Weekly Column: Obamacare Has Failed; Time to Replace it is Now
In 2009, as part of a delegation from the National Governor’s Association, I had the privilege of meeting the President and the Vice President on their proposed health care plan, which later became known as Obamacare. Although I disagreed with his plan, it was a friendly conversation. I wish the president would have considered some of our suggestions.
The most egregious and unsustainable portions of Obamacare were delayed. But, they are impacting us now. It was a smart political move by President Obama to delay the problems, and as I told him would happen back in 2009, those problems are hitting us square in the nose today.
I remember thinking that if all of the planned Obamacare provisions were in place, people like my dad, who is now 89, would be subject to more limitations on their health care delivery than the rest of us. I also remember thinking that in South Dakota, we already had a plan to guarantee the renewal of insurance policies regardless of health, to assure that coverage was portable from one plan to another in the group market, and that there were limitations placed on the marketing of insurance plans so that there was a strict ratio of the most expensive premiums to the least expensive premiums. In South Dakota, this actually worked. We also allowed children to remain on their parents insurance policies until age 29, if they were a student. Once you were in the insurance system and kept your coverage in force, you never had to worry about pre-existing conditions.
Today, we also empathize with those who are concerned about running out of coverage if they or their family encounter a serious illness. This is fixable, we know this because we did it in South Dakota. You buy insurance assuming that when you really need it, it will be there.
Obamacare will collapse under its own weight, regardless of whether or not the Congress takes action. We need a new plan that prioritizes patients and the free market. The government has never been good at running health care. You need only look at the VA or Indian Health Service to know that.

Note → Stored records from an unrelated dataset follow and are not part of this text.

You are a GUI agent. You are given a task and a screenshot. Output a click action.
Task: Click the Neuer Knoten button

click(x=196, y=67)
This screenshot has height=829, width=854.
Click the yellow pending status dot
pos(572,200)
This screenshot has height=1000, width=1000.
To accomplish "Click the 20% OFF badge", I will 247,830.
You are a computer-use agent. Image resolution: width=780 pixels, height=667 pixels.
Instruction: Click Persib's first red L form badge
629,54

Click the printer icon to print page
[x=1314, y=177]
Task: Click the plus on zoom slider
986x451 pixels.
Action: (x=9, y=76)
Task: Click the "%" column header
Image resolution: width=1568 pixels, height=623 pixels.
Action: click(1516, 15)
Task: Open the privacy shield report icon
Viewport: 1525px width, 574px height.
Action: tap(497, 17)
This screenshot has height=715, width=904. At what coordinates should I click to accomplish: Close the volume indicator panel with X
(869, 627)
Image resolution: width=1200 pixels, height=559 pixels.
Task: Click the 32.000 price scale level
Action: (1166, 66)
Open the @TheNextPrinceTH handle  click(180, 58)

I think the American Health Care Act, which recently passed the House of Representatives, is a step in the right direction. Removing the mandates, eliminating the taxes, providing more flexibility for states and clearing a path for the free market to work again are all good steps toward reducing premiums for families and employers.
But, it’s not perfect and I would like to see improvements, including a transition plan for folks closing in on retirement, clear assurances on how we’ll handle pre-existing conditions and stronger promotion of group insurance plans because that is the most effective delivery system we have.
Should the House bill be improved? Absolutely. Is it still better that Obamacare? Without a doubt.